Whether a student, an independent thinker or a professor, the aim of the festival is to foster connections between people, industries and diverse disciplines in order to stimulate creativity, innovation and new business opportunities.
The Picnic09 programme focused on the challenges of financial crisis and climate change concern. Playing upon these themes gave way to showcases for ways to make a positive and noticeable change.
Due to the immense variety of stages, multiplied by the amount of speakers participating, not to mention complementary events and workshops running alongside, it was possible to witness but a few of these.
Keynote speakers
The keynotes speakers were the loudest names attending the event, the influential and high-ranking experts in new media, technology, business and creativity.
To mention just a few:
- Niklas Zeenstrom, founder of KaZaA, Skype and Joost. He detailed the imperative and required tools that assisted him to become a successful entrepreneur, such as full dedication and building a good team around you. He also showed his latest engagements on the climate change problem.
- Another remarkable speaker was Nicholas Negroponte, co-founder of MIT MediaLab and founder of the ambitious project One Laptop Per Child. Negroponte outlined the importance of children from developing countries having access to a computer: it helps foster intellectual creativity and, consequently, boost their development.
- Professor of psychology at Stanford University and internationally known researcher Philip Zimbardo startled the audience with the theories included in his book, The Time Paradox: The New Psychology of Time That Will Change Your Life. In this work he categorises people in past, present and future orientations and demonstrates that those people who are focused in the present and the future time are today’s creative minds and tomorrow’s innovators.
Festival highlights
The Picnic Labs were small workshops where each group instigated an idea that was finally pitched in the main conference hall as part of Picnic Bites. This year´s edition seemed
to be a little bit greener and therefore attendees could dive into Picnic Ecomap Lab, Picnic Creative Ecosystem Lab or Think Cradle2Cradle. All these Labs meant to attract participants concerned with ecological awareness and sustainability philosophy.
Meanwhile the event also organised the so-called Picnic Specials, small discussion groups built upon this year’s key topics to generate ideas, arguments and where the audience had the chance to interact with the speakers. Worth mentioning was the aptly-titled Reality Continuum, which pondered the increasing gravity of digital interactions and debated the controversy between virtual reality and real life.
Transmedia producer Nonny de la Peña and digital media artist Peggy Weil showed current work including a virtual access of Guantanamo Prison, leading into the discourse of how journalists report on destinations when we are denied access.
Picnic has always been a place that brings together visionary people with the most groundbreaking ideas and entrepreneurial spirit. But this year it also integrated eco-friendly policies and green solutions.
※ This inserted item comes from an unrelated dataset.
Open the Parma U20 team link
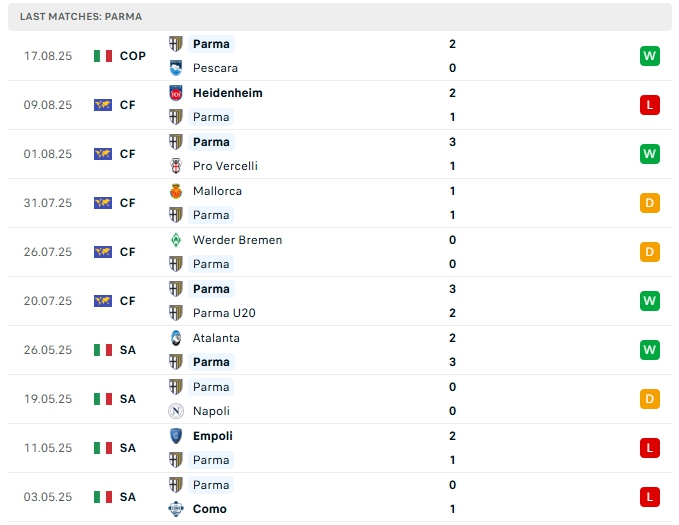This screenshot has width=679, height=525. pyautogui.click(x=224, y=313)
The Green Challenge is an international competition launched by the Dutch Postcode Lottery for the most innovative product or service idea to reduce greenhouse gas emissions. The winner of this contest receives prize money of 500,000 euro to help finance their project. In previous editions Green Challenge was supported by international figures like former US president Bill Clinton and world-famous British entrepreneur Richard Branson.
This year’s winner was Power Collective Limited and its ingenious Wind Turbine. A nearly invisible rooftop wind turbine described by co-funder Dean Gregory as a “very small, very efficient windmill that blends into the open landscape…created for people in town to generate their own electricity, save carbon and save money.” Taking into account a basic estimate of 500,000 units across the world, it would be equivalent to turning off one coal power station.